[[ EXTRACTED TEXT, beginning ]]
Trailblazing Black country singer Charley Pride, winner of 3 Grammys from 30 No. 1 hits, succumbs to COVID-19 complications
Free Press wire reports | 12/17/2020, 6 p.m.
NEW YORK - Charley Pride, one of country music’s first Black superstars whose rich baritone on such hits as “Kiss an Angel Good Morning” helped sell millions of records and made him the first Black member of the Country Music Hall of Fame, has died. He was 86.
Mr. Pride died Saturday, Dec. 12, 2020, in Dallas of complications from COVID-19, according to Jeremy West by of the public relations firm 2911 Media.
“I’m so heartbroken that one of my dearest and oldest friends, Charley Pride, has passed away. It’s even worse to know that he passed away from COVID-19. What a horrible, horrible virus. Charley, we will always love you,” Dolly Parton tweeted.
CMT aired a special tribute to Mr. Pride, “CMT Remembers Charley Pride,” on, Dec. 16, featuring interviews, performances and remembrances from Mr. Pride, his family and other country music stars.
Mr. Pride released dozens of albums and sold more than 25 million records during a career that began in the mid-1960s. Hits besides “Kiss an Angel Good Morning” in 1971 included “Is Anybody Goin’ to San Antone,” “Burgers and Fries,” “Mountain of Love,” and “Someone Loves You Honey.”
[[ EXTRACTED TEXT, end ]]
* [TASKS TO CARRY OUT]:
• a. According to the report on Charley Pride, in what city did he die?
• b. Carry on the news report about Charley Pride's death from its last sentence.
[[ PROVIDED RECORDS, beginning ]]
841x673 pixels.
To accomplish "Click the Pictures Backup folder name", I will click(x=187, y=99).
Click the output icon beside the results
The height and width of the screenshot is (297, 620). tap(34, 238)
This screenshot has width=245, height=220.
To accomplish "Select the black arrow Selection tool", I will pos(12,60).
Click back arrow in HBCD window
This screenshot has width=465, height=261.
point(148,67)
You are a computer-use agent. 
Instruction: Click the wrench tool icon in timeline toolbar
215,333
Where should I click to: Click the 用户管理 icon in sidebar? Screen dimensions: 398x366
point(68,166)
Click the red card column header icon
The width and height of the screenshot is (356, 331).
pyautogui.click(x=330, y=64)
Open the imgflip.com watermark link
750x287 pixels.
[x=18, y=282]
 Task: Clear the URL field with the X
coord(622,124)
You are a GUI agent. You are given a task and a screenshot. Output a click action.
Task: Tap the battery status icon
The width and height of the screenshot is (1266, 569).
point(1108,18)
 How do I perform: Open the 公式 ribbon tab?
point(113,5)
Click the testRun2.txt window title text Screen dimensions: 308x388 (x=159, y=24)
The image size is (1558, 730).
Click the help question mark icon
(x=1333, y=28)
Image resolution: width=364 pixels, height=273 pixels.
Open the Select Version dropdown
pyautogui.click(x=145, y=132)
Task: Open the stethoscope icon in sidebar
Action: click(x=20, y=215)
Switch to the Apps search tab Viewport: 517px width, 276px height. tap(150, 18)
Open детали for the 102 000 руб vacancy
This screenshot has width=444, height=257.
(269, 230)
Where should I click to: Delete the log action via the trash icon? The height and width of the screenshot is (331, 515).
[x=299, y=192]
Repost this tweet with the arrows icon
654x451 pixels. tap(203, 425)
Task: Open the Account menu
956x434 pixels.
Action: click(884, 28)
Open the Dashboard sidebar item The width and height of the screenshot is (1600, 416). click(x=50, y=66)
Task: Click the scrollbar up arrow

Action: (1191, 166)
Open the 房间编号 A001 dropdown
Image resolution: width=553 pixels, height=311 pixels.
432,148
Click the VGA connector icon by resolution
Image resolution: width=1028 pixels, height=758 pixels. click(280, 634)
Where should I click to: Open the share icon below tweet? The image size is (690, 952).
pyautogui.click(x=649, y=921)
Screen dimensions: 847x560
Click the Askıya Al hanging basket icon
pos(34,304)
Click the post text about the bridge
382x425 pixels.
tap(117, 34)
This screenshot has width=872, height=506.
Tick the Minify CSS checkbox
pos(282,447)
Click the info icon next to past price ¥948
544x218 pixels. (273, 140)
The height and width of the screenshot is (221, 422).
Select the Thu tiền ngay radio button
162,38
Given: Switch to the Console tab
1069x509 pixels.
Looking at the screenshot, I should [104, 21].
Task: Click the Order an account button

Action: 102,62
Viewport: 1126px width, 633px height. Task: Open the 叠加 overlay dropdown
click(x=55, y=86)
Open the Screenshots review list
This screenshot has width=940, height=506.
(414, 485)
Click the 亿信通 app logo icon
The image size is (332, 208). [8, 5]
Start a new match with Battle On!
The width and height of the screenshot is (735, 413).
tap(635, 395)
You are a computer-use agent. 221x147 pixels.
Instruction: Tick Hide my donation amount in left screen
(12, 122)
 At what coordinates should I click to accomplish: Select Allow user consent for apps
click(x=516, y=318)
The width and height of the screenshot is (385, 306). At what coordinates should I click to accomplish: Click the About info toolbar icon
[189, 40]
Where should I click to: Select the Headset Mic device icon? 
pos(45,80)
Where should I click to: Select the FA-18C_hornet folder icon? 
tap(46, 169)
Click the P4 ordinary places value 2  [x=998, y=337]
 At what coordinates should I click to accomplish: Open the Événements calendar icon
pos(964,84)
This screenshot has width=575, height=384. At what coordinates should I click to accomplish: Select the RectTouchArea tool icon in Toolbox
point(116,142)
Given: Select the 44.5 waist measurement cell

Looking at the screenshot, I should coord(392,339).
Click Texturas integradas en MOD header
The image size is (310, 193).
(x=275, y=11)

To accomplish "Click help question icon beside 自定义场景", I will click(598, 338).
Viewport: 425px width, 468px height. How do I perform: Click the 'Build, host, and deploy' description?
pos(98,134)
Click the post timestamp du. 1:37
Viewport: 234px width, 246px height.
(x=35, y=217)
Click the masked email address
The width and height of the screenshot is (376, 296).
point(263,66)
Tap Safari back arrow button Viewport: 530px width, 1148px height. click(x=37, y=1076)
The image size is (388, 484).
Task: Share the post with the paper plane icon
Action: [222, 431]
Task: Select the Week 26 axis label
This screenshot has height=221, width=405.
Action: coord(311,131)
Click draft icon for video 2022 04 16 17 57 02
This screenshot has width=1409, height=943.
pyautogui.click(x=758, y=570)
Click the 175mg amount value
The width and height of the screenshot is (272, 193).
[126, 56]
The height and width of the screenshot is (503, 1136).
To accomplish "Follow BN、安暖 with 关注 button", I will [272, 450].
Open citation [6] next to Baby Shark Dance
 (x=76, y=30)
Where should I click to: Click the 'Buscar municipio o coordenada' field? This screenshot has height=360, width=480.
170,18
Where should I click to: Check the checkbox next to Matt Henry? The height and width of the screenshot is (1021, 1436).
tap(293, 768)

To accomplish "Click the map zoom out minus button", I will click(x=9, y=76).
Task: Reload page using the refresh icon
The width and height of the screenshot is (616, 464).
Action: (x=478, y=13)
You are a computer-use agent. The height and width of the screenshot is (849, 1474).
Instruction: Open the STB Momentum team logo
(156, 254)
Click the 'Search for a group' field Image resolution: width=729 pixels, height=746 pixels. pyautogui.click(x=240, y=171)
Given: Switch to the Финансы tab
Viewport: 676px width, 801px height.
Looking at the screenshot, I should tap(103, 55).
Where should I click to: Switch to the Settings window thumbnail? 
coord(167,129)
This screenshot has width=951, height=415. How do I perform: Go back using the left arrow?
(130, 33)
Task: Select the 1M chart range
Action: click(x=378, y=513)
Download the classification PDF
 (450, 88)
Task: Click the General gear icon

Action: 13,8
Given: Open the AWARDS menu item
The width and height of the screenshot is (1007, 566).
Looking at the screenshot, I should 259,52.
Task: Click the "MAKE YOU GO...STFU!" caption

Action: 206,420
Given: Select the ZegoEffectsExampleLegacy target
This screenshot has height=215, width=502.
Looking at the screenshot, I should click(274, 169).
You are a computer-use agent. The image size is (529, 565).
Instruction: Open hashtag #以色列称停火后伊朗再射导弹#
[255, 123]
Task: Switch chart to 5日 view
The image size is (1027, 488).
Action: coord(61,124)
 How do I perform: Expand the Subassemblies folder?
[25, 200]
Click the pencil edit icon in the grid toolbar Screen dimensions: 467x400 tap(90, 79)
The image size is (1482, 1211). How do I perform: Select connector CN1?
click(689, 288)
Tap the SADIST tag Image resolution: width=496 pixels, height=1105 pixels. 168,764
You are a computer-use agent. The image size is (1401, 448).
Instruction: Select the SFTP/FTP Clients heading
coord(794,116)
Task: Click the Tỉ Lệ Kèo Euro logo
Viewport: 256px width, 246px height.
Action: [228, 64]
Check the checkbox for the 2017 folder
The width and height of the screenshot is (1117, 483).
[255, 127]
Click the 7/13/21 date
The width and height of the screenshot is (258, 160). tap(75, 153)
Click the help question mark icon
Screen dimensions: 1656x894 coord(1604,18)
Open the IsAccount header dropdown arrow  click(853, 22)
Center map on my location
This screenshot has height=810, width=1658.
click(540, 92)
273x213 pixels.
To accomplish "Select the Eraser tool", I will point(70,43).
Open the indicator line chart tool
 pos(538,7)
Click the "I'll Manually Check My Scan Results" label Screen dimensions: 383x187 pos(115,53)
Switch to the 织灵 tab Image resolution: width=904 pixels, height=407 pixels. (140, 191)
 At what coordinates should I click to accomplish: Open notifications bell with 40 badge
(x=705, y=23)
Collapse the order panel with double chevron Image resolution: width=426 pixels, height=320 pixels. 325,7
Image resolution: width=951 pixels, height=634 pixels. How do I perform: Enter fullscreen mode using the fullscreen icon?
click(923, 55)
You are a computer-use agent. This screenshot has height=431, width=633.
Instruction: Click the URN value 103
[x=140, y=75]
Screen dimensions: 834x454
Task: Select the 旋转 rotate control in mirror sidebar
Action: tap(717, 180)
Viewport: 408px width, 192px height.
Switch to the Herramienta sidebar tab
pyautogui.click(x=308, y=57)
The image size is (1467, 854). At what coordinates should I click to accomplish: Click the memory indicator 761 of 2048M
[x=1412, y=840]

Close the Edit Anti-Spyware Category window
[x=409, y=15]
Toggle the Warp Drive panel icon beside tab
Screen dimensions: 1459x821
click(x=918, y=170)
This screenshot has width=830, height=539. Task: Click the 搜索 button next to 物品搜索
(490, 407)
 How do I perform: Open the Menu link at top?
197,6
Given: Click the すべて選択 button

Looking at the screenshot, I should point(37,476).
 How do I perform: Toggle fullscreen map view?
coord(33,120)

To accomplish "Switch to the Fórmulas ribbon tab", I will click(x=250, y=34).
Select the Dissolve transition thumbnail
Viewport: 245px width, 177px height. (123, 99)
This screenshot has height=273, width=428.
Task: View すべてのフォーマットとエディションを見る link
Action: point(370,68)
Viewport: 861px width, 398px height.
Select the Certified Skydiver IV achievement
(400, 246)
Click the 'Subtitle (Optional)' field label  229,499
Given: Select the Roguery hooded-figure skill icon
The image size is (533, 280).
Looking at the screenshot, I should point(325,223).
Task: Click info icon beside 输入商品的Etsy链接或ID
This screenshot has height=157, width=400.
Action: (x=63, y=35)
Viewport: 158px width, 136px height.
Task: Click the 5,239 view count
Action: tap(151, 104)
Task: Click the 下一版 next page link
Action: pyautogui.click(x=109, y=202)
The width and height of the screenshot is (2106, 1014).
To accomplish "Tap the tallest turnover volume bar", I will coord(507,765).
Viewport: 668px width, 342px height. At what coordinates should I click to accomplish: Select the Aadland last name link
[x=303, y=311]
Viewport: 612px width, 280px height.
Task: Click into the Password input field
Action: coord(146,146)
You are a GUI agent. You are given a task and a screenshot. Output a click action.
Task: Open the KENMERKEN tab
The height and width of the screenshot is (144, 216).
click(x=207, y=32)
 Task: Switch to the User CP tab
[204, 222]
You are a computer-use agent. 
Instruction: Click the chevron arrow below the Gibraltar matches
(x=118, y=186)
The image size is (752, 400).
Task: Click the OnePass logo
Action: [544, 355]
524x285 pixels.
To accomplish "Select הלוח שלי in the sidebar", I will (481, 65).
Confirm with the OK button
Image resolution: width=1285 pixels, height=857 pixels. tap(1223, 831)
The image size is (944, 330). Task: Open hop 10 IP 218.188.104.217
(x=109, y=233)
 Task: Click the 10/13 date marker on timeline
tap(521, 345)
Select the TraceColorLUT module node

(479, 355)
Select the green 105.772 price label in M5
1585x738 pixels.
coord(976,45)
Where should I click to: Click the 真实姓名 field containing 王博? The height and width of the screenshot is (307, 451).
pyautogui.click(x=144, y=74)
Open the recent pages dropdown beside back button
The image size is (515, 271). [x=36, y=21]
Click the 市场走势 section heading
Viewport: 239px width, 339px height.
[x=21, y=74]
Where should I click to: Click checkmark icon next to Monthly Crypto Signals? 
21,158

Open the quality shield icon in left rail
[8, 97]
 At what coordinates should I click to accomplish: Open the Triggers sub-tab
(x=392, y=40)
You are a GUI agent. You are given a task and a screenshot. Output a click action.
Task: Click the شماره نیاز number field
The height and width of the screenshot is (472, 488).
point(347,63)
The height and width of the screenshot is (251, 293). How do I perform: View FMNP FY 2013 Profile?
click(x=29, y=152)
[[ PROVIDED RECORDS, end ]]
* [WRITTEN RESPONSES]:
• a. Dallas

• b.
He had three Grammy Awards, more than 30 No. 1 hits between 1969 and 1984, won the Country Music Association’s Top Male Vocalist and Entertainer of the Year awards in 1972 and was inducted into the Country Music Hall of Fame in 2000. He won the Willie Nelson Lifetime Achievement Award last month from the Country Music Association.
“He destroyed barriers and did things that no one had ever done,” said Darius Rucker on Twitter. “Heaven just got one of the finest people I know.”
The Smithsonian in Washington acquired memorabilia from Mr. Pride, including a pair of boots and one of his guitars, for the National Museum of African American History and Culture.
Other Black country stars came before Mr. Pride, namely DeFord Bailey, who was an Grand Ole Opry member between 1927 and 1941. But until the early 1990s, when Cleve Francis came along, Mr. Pride was the only Black country singer signed to a major label. In 1993, he joined the Opry cast in Nashville.
“They used to ask me how it feels to be the ‘first colored country singer,’ ” he told The Dallas Morning News in 1992. “Then it was ‘first Negro country singer;’ then ‘first Black country singer.’ Now I’m the ‘first African-American country singer.’ That’s about the only thing that’s changed. This country is so race-conscious, so ate up with colors and pigments. I call it ‘skin hang ups’ — it’s a disease.”
Mr. Pride was raised in Sledge, Miss., the son of a sharecropper. He had seven brothers and three sisters. As a young man before launching his singing career, he was a pitcher and outfielder in the Negro American League with the Memphis Red Sox and in the Pioneer League in Montana.
After playing minor league baseball a couple of years, he moved to Helena, Mont., where he worked in a zinc smelting plant by day and played country music in nightclubs at night.
Mr. Pride also was part of the Texas Rangers’ ownership group for the last 10 years. The team flew the flags at half-staff at Globe Life Field and Globe Life Park on Sunday and Monday in his memory.
After a tryout with the New York Mets, Mr. Pride visited Nashville and broke into country music when Chet Atkins, head of RCA Records, heard two of his demo tapes and signed him.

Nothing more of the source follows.